The NHS recommends 3 types of fitness work for optimal health - moderate cardio exercise for c 150 mins a week and then strength based exercise/resistance training and flexibility work, each of which you should do I think 3 times a week. Walking can count as moderate cardio exercise providing you move at a brisk pace, not strolling or stopping too much, enough to get you mildly out of breath - sounds like your walks qualify for this element so you are doing great there. However do you do any strength or flexibility based work? Strength work doesn't have to be lifting weights in a gym, even things like carrying heavy shopping home can count or you can 'home make' some weights to start with by using bean cans or similar, or you can do exercises which use your own body weight such as squats, but you do need to do it right for it to be effective - the NHS has some links to some good beginners strength and flexibility online video classes you can look at to get you started?
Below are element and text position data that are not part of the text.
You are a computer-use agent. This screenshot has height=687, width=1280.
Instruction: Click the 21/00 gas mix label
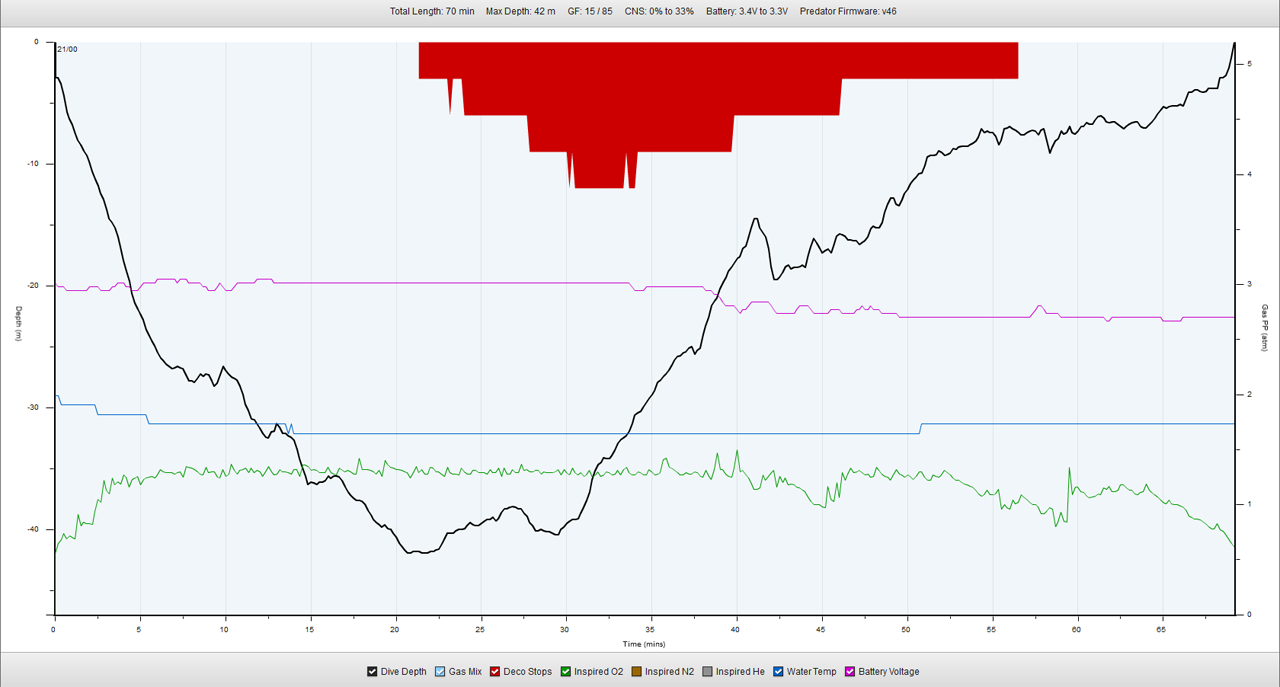(67, 49)
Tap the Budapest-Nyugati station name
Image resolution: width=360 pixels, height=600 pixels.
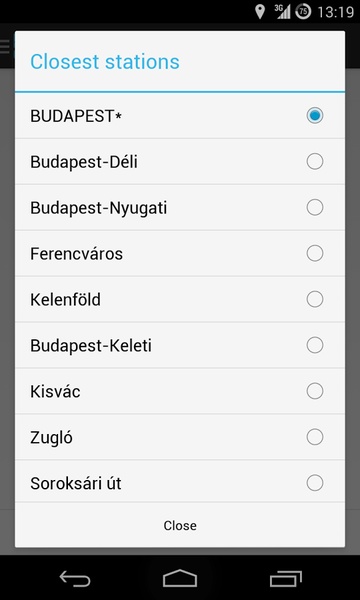tap(99, 209)
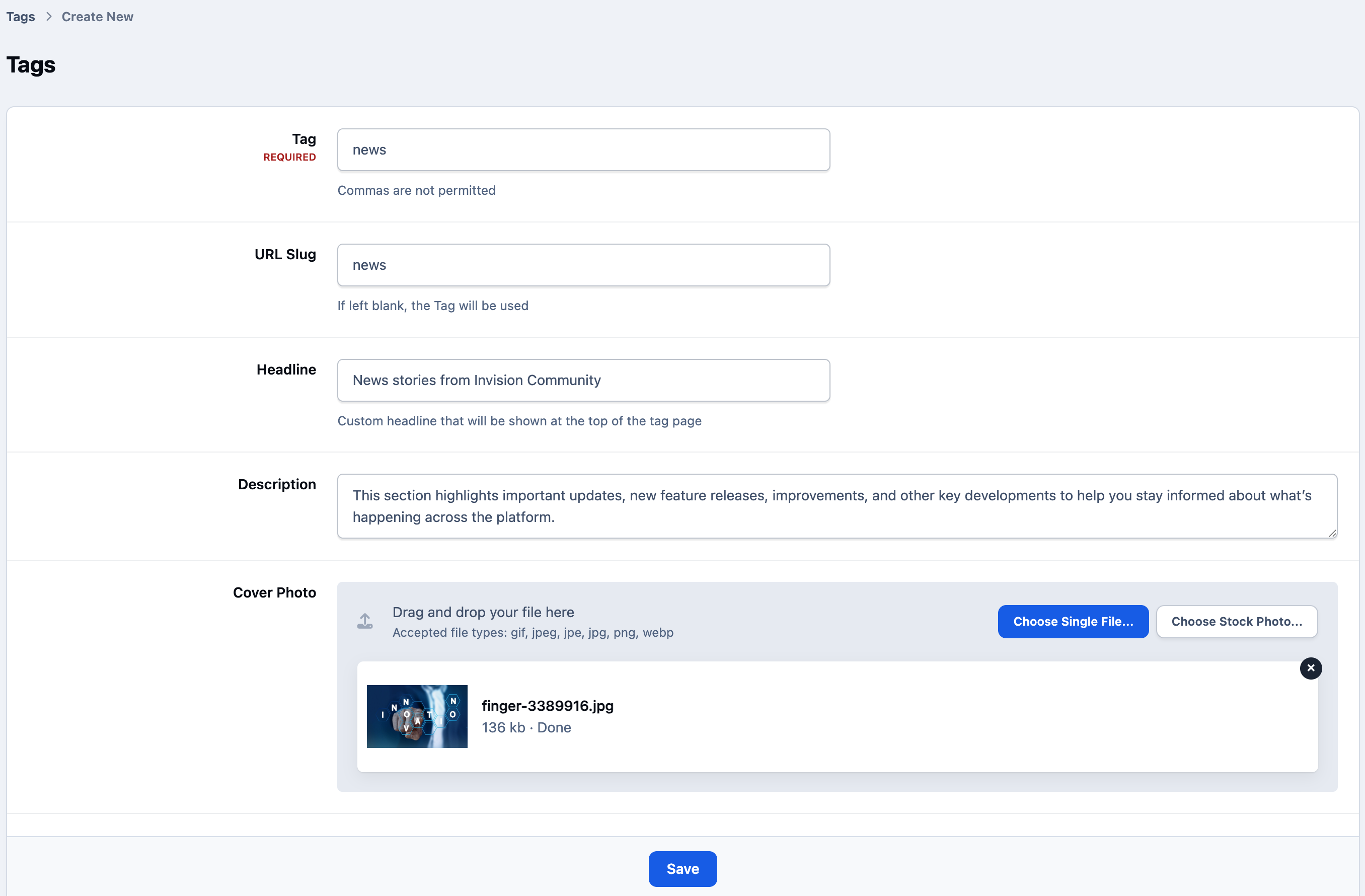Click Choose Single File button

tap(1073, 621)
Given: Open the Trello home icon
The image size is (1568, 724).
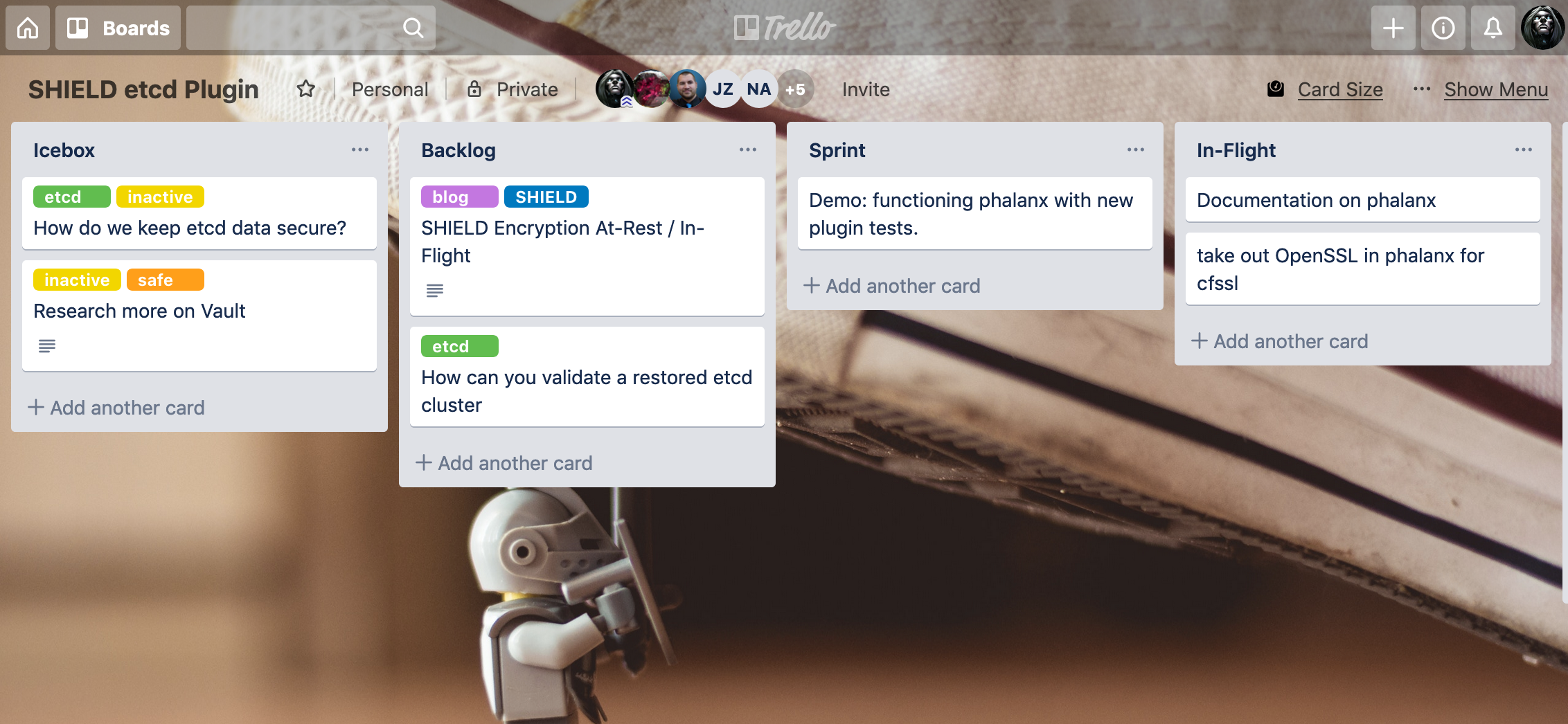Looking at the screenshot, I should (x=28, y=28).
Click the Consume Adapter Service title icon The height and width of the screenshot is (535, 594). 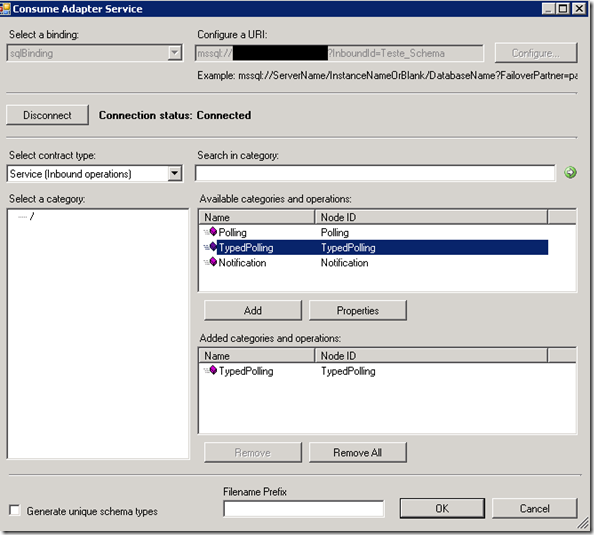coord(5,8)
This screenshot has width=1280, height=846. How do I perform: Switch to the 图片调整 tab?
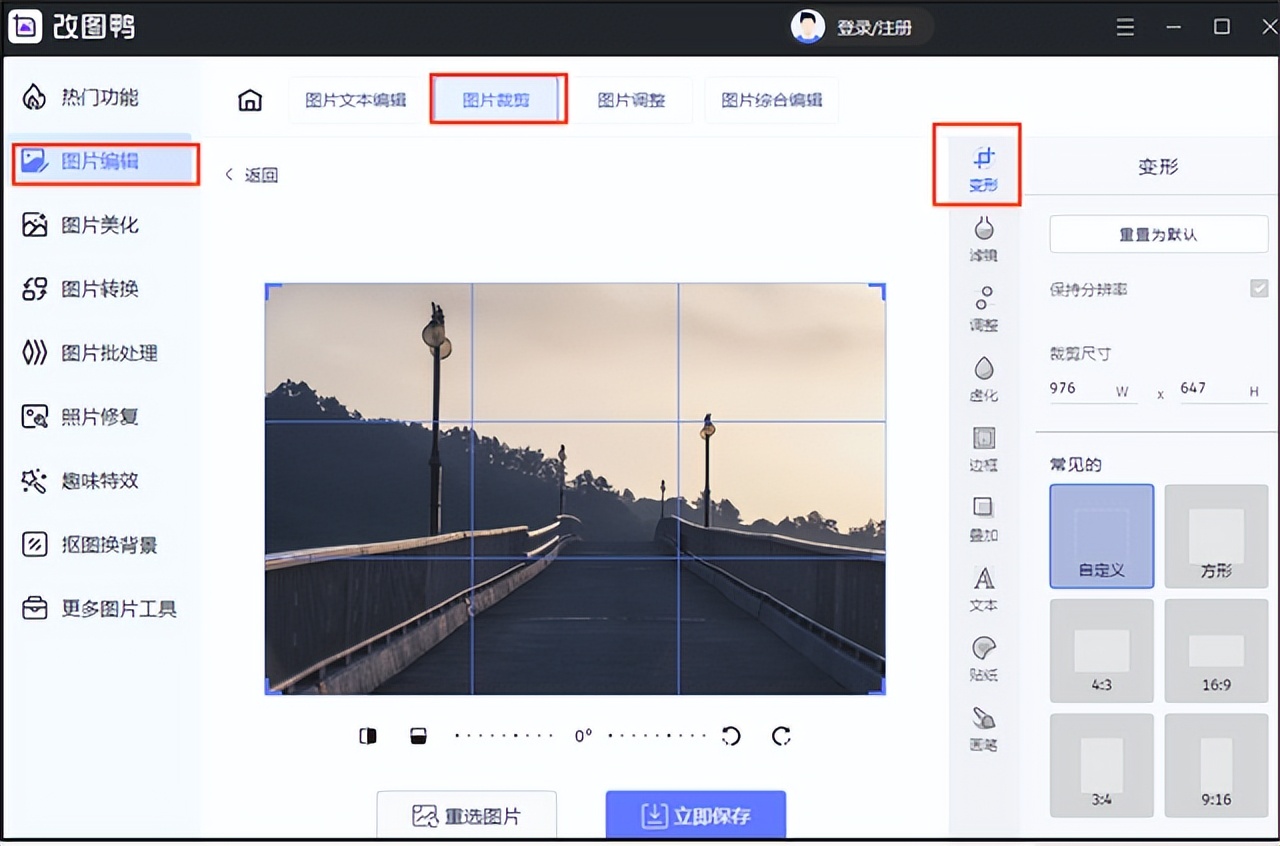(x=633, y=100)
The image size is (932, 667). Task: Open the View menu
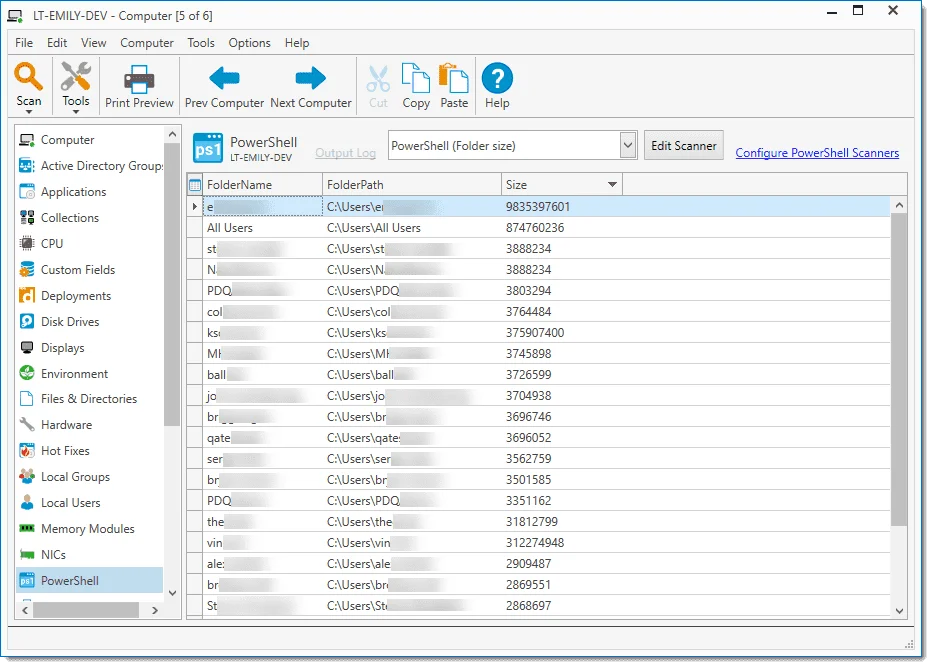93,43
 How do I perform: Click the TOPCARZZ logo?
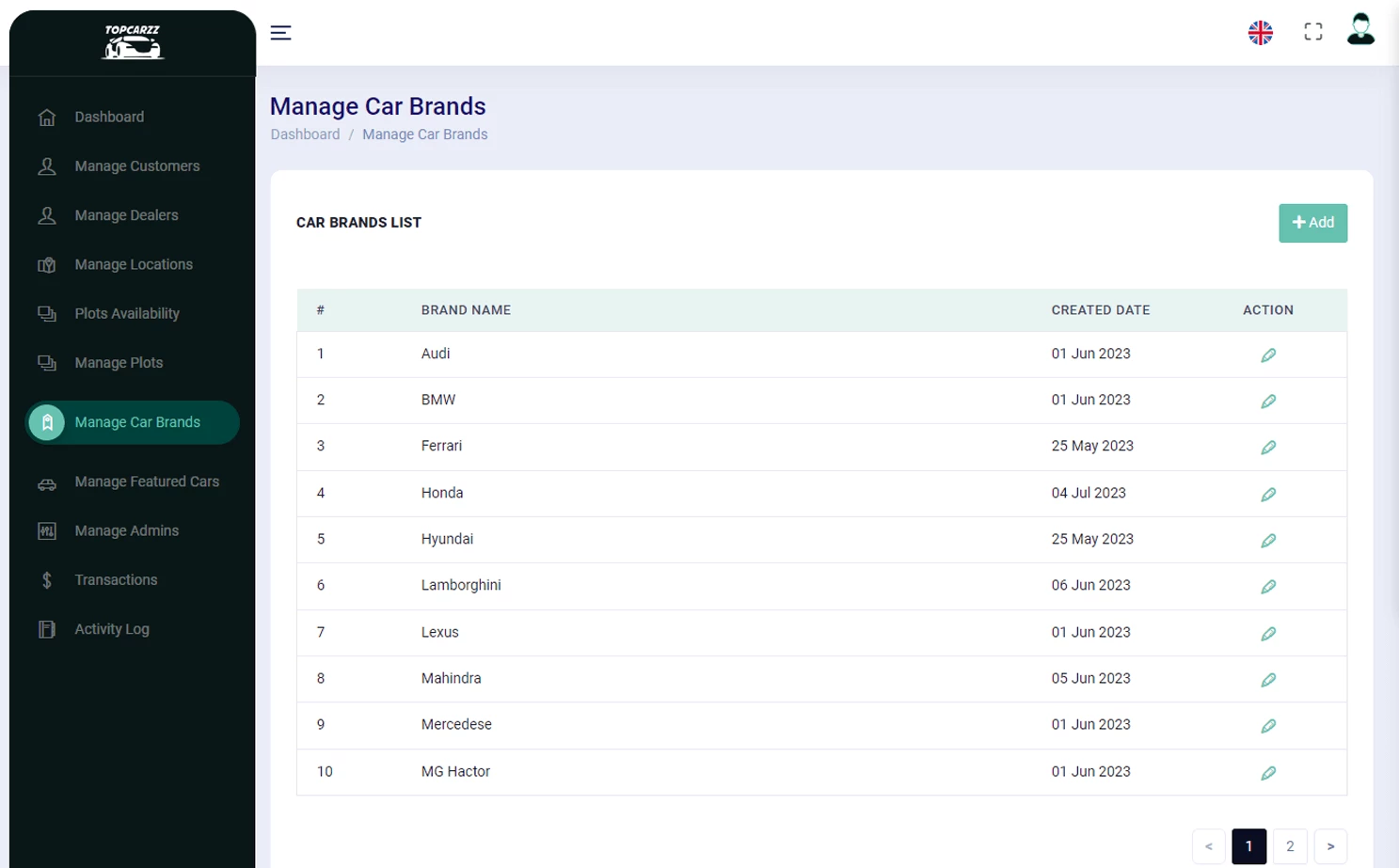(131, 41)
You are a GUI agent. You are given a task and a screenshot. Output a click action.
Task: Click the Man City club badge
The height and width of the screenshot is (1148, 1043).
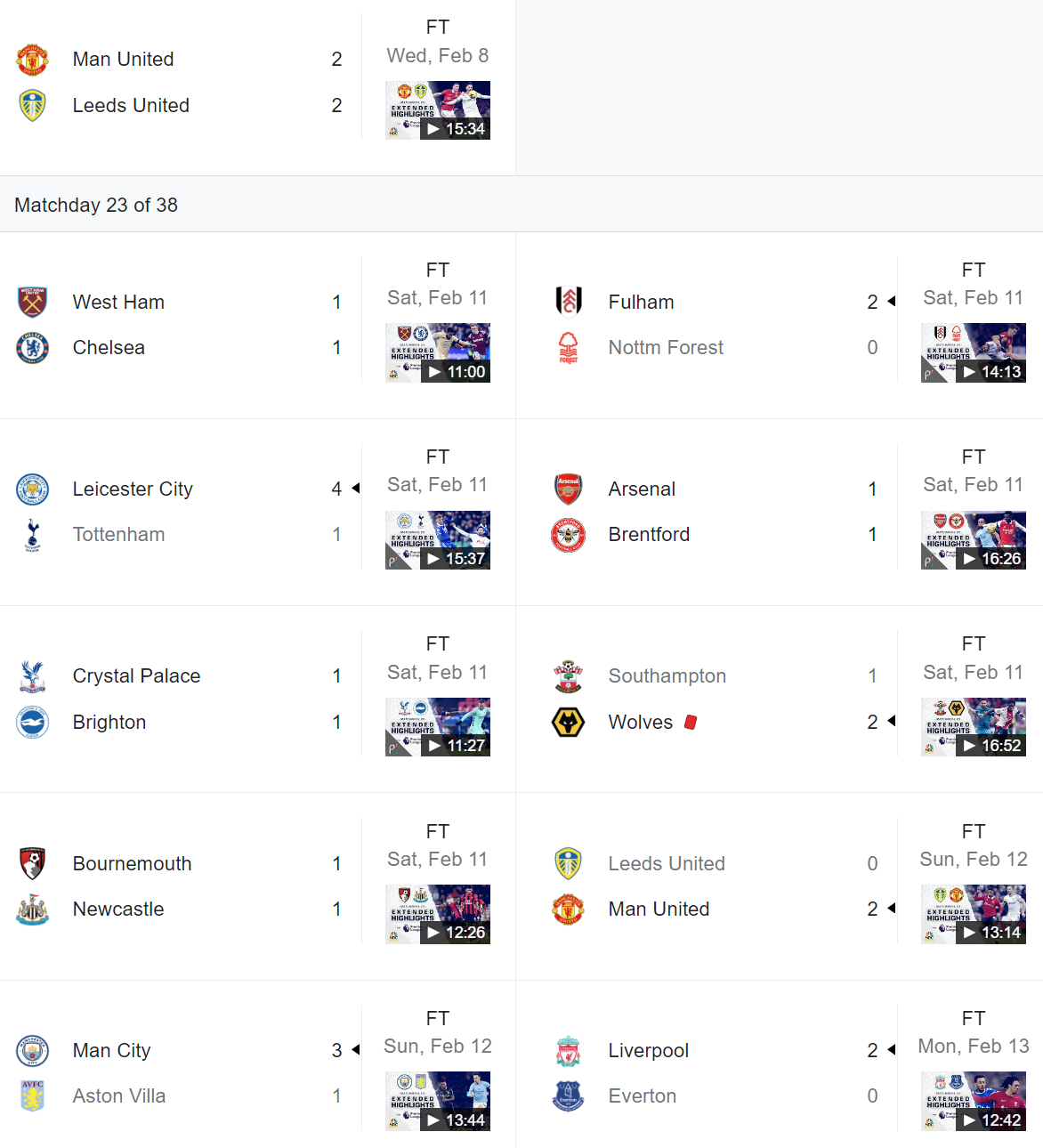click(x=32, y=1050)
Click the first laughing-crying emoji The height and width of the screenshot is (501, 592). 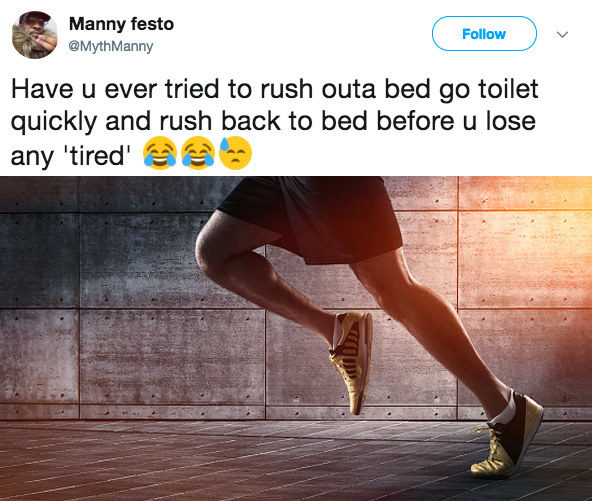pos(160,153)
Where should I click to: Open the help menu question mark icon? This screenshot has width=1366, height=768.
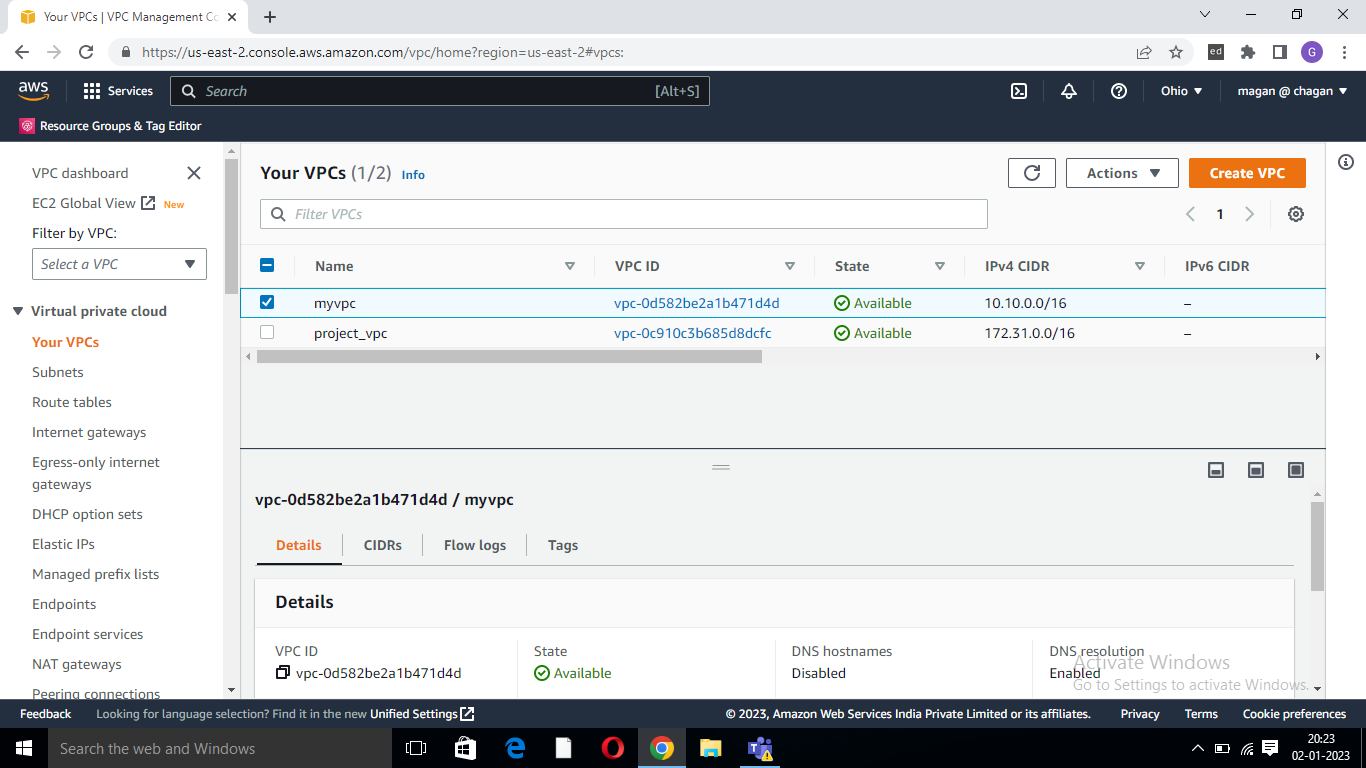click(1118, 90)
Walking is really good cardio exercise as its low impact on the joints, happens outside which is good for mental health and also vitamin D absorption and is free and requires no particular equipment or clothing other than sensible shoes, so don't stop that. However from personal experience (and increasingly scientific evidence backs me up), if your main aim is to lose weight or tone up, I don't find any kind of low impact cardio exercise whether walking, running, swimming or cycling very effective, you have to do so much of it so regularly to make any significant difference that it's near impossible within an ordinary person's time and energy availability - diet control is far far more effective than exercise for weight loss in general, but the most effective kind of exercise is interval training, as high impact as you can get - known as HIIT - there's lots of ways you can do HIIT including doing short bursts of running or cycling sprints, but I tend to use 5 -10 min 'fat burner' shred, aerobics type videos, Michael Moseley made a whole programme on the topic and has a good 10 min routine recorded via the BBC, I've dropped off the wagon a bit with it recently but I think it's something like 1 minute doing as many star jumps as you can, 1 min rest, 1 min doing as many squats as you can, 1 min rest, 1 min running on the spot as fast as you can, repeat? Pretty painful whilst doing it but it seems to work, you certainly get out of puff and sweat (a lot
) but at least you know it's doing something and motivating to increase your 'count' week by week?